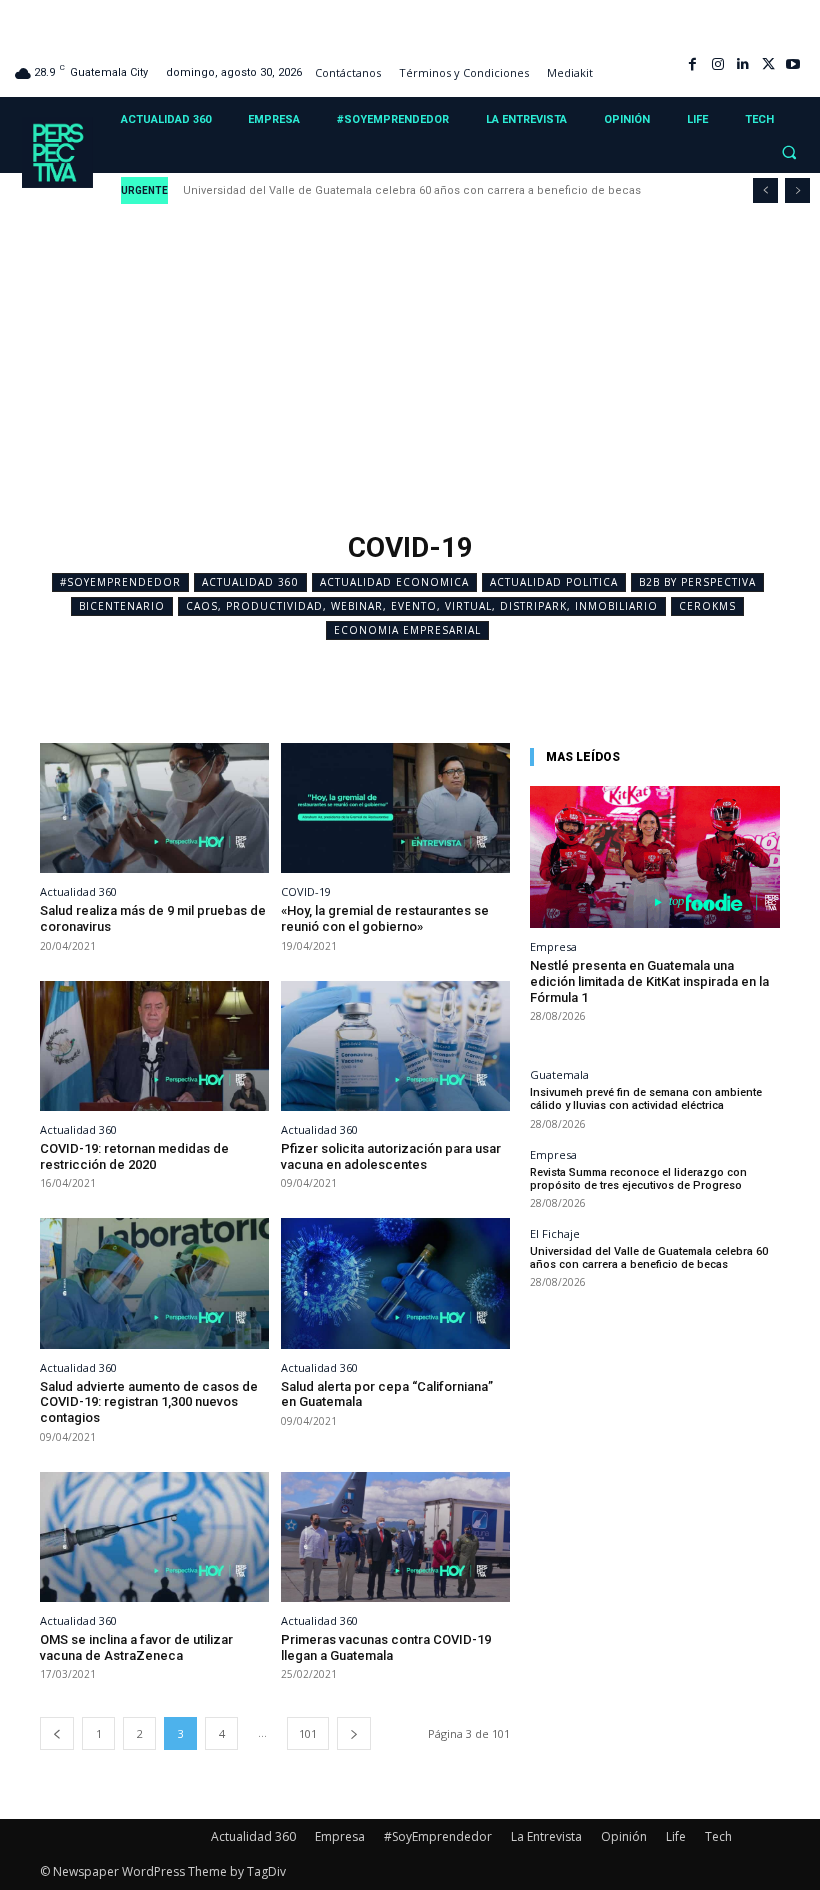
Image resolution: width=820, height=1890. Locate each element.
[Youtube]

---

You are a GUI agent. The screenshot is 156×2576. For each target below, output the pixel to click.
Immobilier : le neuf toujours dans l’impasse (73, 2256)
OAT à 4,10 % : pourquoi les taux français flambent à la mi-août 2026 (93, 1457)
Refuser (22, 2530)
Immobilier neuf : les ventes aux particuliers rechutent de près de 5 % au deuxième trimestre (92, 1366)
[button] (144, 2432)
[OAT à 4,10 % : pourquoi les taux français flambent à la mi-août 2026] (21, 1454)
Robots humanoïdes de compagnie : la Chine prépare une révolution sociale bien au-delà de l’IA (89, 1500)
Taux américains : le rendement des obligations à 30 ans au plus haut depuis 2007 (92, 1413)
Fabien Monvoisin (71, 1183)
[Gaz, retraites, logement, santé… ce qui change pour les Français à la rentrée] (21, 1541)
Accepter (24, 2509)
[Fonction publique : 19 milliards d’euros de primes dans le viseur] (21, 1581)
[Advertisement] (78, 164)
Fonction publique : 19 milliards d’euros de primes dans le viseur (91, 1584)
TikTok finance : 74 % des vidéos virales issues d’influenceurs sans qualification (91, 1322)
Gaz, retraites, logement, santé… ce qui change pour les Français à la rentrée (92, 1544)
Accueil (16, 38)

* * *

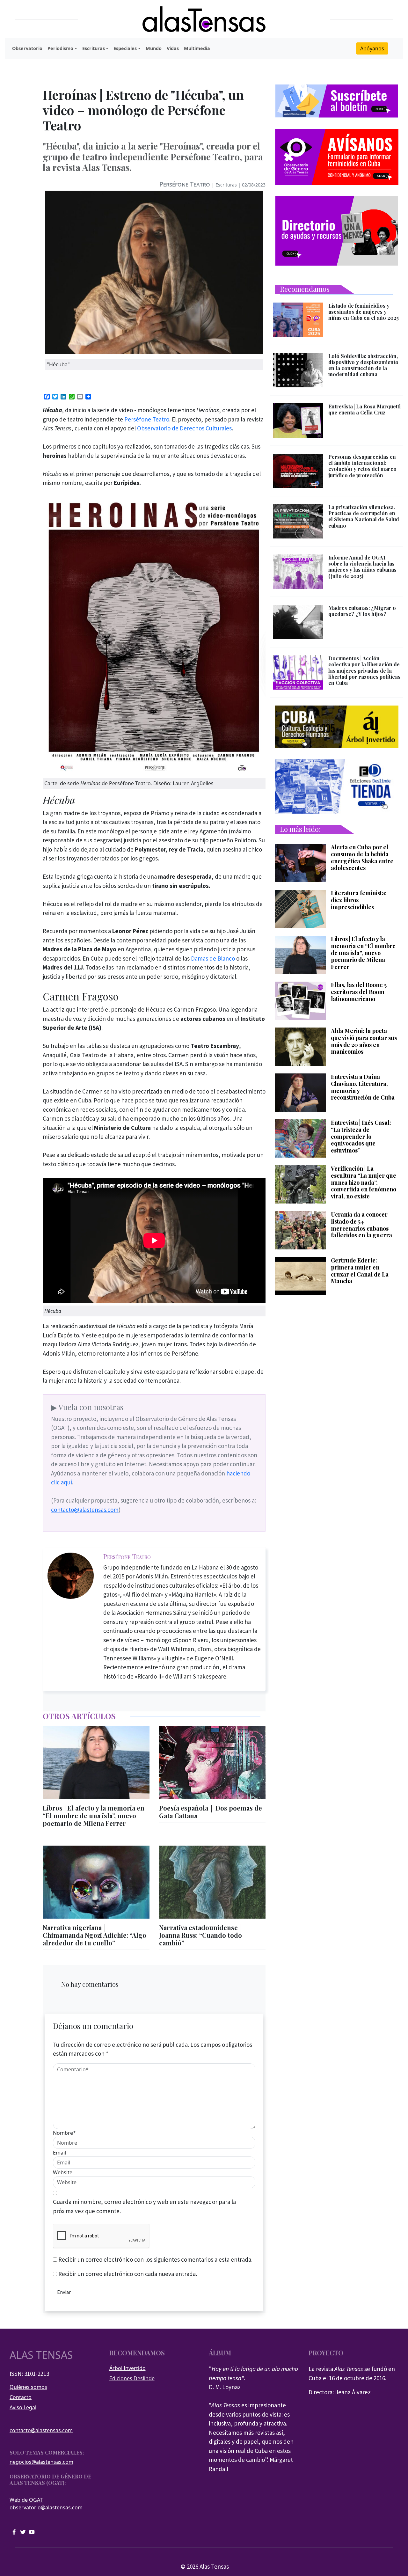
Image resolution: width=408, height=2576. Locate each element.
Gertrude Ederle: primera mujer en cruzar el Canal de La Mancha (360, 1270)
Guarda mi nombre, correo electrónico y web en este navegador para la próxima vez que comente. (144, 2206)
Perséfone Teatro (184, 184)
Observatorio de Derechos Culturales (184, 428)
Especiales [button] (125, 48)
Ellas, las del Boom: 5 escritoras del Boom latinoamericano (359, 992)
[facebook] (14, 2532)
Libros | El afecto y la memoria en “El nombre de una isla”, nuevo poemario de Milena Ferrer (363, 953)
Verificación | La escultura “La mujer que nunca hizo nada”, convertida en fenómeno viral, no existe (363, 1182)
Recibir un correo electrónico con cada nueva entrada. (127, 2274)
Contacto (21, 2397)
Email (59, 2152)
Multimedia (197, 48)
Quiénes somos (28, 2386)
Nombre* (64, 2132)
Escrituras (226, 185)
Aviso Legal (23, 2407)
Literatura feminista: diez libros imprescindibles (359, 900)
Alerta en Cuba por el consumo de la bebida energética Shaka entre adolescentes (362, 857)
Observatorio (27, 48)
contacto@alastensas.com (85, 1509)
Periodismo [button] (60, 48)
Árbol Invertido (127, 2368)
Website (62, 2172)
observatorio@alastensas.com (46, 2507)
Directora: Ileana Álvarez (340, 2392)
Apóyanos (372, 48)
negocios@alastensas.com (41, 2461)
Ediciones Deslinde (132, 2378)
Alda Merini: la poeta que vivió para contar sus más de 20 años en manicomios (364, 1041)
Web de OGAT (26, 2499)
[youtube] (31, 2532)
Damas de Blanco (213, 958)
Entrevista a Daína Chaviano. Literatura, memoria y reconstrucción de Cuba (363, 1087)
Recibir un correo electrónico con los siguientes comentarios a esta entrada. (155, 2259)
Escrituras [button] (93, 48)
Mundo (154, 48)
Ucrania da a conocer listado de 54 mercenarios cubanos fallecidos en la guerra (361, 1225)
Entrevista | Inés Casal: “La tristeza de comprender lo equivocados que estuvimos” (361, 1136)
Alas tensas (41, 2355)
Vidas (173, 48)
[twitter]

- _Instructions for the task_: Output the lines of the records above exactly as they appear, from the line containing "2026 (93, 1457)" through the line containing "[Gaz, retraites, logement, santé…".

- _Finished exercise_:
OAT à 4,10 % : pourquoi les taux français flambent à la mi-août 2026 (93, 1457)
Refuser (22, 2530)
Immobilier neuf : les ventes aux particuliers rechutent de près de 5 % au deuxième trimestre (92, 1366)
[button] (144, 2432)
[OAT à 4,10 % : pourquoi les taux français flambent à la mi-août 2026] (21, 1454)
Robots humanoïdes de compagnie : la Chine prépare une révolution sociale bien au-delà de l’IA (89, 1500)
Taux américains : le rendement des obligations à 30 ans au plus haut depuis 2007 (92, 1413)
Fabien Monvoisin (71, 1183)
[Gaz, retraites, logement, santé… ce qui change pour les Français à la rentrée] (21, 1541)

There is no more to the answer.